1978 yılında Devlet Memuru olduğum da; ilk alıp okuduğum kanun kitabıydı.
25 yıl bu kanuna göre memurluk ve idarecilik yaptım.
1994 yılında, bitirdiğim ikinci üniversitenin intibakı yapılmayınca, Trabzon İdare Mahkemesine başvurup kazanmıştım ve intibakım Mahkeme kararıyla yapılmış ve daha sonra da; İdare Mahkemesinin Anayasa Mahkemesine başvurmasıyla “ İkinci intibak yapılamaz” bendi iptal edilmişti.
Mahkeme kararı halen arşivimdedir.
Yaklaşık 40 yıldır 657 değişmeli, şöyle olmalı, böyle olmalı denir, arada bir değişen, yandan dolaşılan maddeler, fıkralar, bendler eklenir veya çıkarılır…
Hatta 1980 – 90’lıyıllarda yazım dilinin sadeleştirilmesi bile gündeme gelmişti, çünkü bazılarının deyimiyle içinde “Eski Türkçe, Osmanlıca “ kelimeler çoğunluktaydı.
Bahsedilen kelimeler sanki sadece 657’de varmış gibi!
Değişmesi gerektiği konusunda daima fikir birliği olmuştur.
Fikir ayrılığı ise; yerine nasıl bir kanun çıkarılacağındadır…
Her hükümet maalesef kendi ideolojisi veya fikirleri doğrultusunda değişiklik yapmak istemiş doğrusu yani hukuk ve vicdana uygun olanı getirelim dememiştir.
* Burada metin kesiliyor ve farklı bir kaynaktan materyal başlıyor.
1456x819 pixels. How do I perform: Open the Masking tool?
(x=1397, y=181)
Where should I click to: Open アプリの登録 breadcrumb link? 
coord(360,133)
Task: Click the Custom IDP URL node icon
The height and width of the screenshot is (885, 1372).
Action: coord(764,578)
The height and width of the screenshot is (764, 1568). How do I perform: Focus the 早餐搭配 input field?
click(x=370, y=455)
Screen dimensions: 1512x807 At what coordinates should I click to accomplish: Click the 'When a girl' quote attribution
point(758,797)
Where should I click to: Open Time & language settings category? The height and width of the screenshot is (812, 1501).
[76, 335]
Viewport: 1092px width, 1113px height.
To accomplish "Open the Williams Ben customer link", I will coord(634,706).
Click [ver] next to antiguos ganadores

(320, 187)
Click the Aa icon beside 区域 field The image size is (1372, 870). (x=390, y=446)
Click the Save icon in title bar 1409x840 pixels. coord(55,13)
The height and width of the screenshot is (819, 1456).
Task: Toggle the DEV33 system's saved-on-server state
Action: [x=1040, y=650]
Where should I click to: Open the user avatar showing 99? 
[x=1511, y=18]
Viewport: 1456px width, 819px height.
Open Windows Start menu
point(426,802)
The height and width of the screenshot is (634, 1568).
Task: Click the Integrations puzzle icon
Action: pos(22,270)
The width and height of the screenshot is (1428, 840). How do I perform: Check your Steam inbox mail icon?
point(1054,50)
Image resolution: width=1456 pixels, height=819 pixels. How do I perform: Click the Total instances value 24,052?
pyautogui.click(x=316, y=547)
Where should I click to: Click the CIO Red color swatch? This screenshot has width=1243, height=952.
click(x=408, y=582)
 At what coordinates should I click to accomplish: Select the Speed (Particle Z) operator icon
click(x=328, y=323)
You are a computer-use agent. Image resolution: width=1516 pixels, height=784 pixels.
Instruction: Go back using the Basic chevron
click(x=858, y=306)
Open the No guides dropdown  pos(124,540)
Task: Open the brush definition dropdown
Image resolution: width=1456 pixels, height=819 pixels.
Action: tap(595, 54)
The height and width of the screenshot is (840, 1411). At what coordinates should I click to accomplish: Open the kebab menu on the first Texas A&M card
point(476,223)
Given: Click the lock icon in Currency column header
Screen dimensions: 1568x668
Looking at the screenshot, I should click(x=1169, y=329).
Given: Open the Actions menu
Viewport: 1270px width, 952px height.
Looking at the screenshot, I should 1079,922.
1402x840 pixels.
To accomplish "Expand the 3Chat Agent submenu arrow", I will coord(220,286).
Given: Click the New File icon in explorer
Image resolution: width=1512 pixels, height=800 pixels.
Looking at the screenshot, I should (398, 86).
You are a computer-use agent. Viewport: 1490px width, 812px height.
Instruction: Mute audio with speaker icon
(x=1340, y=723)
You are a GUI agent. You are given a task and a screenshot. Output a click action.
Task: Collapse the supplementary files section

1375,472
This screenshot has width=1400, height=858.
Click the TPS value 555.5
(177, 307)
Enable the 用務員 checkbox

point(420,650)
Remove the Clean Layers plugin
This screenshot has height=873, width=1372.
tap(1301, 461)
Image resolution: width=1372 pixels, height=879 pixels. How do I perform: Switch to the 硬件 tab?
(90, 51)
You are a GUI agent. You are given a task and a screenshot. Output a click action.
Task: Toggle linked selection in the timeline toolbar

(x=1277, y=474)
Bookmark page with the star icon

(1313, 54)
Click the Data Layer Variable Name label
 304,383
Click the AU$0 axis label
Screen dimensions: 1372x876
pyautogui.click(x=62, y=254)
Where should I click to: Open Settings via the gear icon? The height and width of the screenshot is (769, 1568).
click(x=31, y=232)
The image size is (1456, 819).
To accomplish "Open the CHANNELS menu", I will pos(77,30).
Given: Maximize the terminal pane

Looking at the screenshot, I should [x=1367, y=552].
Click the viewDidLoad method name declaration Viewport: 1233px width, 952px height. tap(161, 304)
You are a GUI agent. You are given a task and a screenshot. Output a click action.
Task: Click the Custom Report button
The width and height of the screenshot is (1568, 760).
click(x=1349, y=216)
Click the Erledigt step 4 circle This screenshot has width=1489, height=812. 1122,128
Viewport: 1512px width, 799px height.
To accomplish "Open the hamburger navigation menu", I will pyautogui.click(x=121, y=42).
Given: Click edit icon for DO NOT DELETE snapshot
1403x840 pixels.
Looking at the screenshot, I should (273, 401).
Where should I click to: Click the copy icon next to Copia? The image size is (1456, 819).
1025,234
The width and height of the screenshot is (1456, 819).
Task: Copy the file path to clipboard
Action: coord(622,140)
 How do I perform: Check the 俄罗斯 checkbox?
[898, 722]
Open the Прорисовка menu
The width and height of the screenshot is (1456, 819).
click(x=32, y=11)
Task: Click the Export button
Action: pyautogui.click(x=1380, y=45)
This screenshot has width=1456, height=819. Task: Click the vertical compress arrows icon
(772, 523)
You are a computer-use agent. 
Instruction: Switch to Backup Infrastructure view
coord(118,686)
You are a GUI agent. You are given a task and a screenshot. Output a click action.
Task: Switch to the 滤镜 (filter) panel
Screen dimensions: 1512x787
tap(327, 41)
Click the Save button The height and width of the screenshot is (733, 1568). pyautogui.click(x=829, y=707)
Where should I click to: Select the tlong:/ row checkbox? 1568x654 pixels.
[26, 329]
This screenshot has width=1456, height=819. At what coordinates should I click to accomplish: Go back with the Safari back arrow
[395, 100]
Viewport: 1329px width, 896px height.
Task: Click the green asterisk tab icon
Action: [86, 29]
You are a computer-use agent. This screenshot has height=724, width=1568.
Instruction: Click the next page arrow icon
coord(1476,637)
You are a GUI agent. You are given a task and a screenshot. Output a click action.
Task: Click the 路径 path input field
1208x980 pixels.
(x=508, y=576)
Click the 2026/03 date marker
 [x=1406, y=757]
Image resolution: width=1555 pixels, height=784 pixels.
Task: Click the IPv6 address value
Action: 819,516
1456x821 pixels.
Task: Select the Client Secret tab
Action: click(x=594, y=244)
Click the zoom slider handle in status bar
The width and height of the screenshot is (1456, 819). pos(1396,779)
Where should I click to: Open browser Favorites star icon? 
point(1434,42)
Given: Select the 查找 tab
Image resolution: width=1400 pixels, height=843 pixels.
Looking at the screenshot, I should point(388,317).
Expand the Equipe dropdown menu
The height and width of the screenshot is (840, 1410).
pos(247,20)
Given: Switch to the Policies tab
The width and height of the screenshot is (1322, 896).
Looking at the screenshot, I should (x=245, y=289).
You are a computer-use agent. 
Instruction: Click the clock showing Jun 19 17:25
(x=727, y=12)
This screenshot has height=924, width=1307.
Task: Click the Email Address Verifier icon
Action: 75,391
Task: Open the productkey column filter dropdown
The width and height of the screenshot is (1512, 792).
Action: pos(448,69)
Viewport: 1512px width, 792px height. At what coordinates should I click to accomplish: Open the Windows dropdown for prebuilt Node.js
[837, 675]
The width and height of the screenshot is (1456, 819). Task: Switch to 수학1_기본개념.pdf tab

Şu anda yapılmak istenen değişikliğin de; hukuka ve vicdanlara uygun bir istek olduğu konusunda endişeliyim!
Hükümetin; memur, işçi ayrımını kaldırıp yerine ÇALIŞANLAR tanımı getirmek istemesi, yapılacak iş, yetki ve sorumluluğa göre maaş ya da ücret belirleme istek ve çalışmaları yüzeysel bakılırsadoğrudur ve haklı bir gerekçedir!
Ancak kanunu nasıl çıkartırsanız çıkartın önemli olan; bürokratik oligarjinin, akrabayı taalugat önceliği ve ahlaki eksikliği olan siyasetçilerin bunu nasıl uygulayacağıdır!
Bizim diğer kanunlardan önce “ SİYASİ AHLAK” yasası ve eğitimine ihtiyacımız vardır.
KPSS’de 90 alan bir adayı uyduruk mülakatta eleyerek yerine 75-80 puanlı yakınını atayabilen ahlaksızların olabildiği…
Hiç sınavsız, yakınlarını üst görevlere atayabilen, Kur’andaki “akrabayı kollayın” mealindeki ayeti bile keyfine göre yorumlayabilen din istismarcılarının utanmadan “medyaya çıkıp, doğrusunu yaptım” diyebildiği…
Daha bir çok olumsuz örneklere sahip olanların getireceği kanun değişiklikleri de hiçbir zaman çözüm olmayacak hatta kötü bir “değiştirme” çığırı açacaktır.
Çözüm önce “SİYASİ AHLAK YASASI” ve “UYGULAYAN BİR İRADE” oluşmasındadır vesselam.